# [Required task]
Quote the rows from the line containing "Disable Automatic centering" through the end of the rows, leaving the pictures out of your answer.

# [Data for processing]
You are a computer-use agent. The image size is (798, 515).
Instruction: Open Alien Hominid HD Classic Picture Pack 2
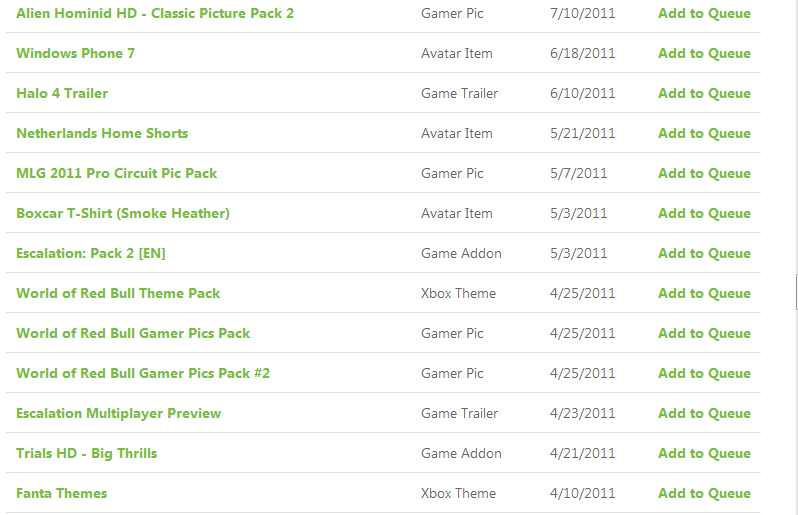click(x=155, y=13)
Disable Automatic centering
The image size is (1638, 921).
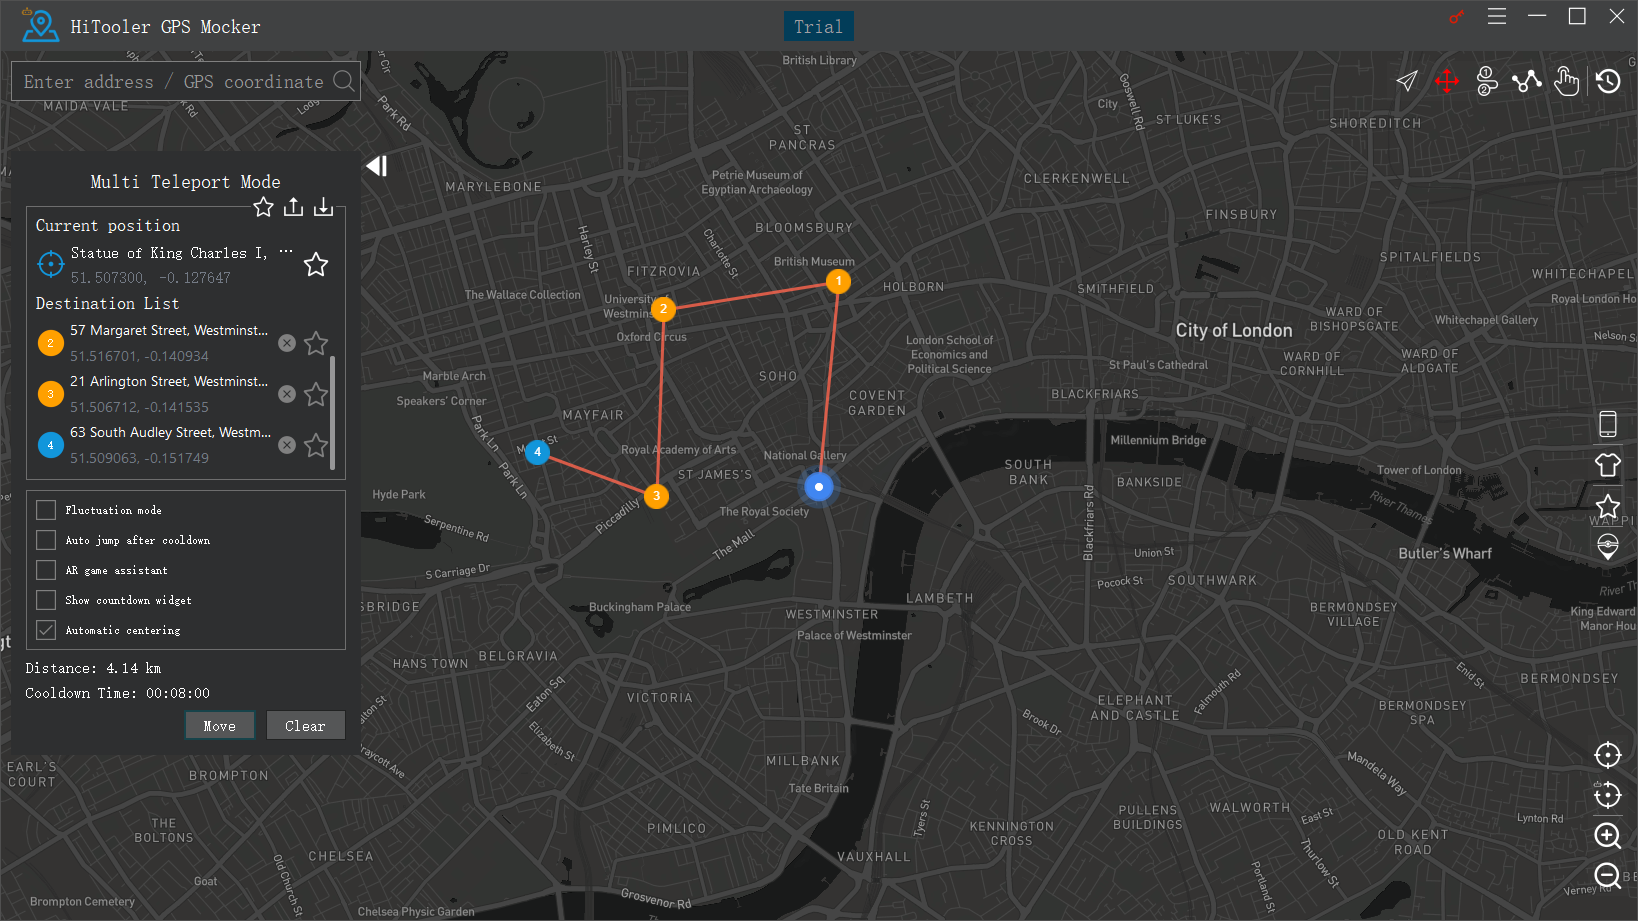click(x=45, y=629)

# [Answer below]
Disable Automatic centering
The image size is (1638, 921).
click(x=45, y=629)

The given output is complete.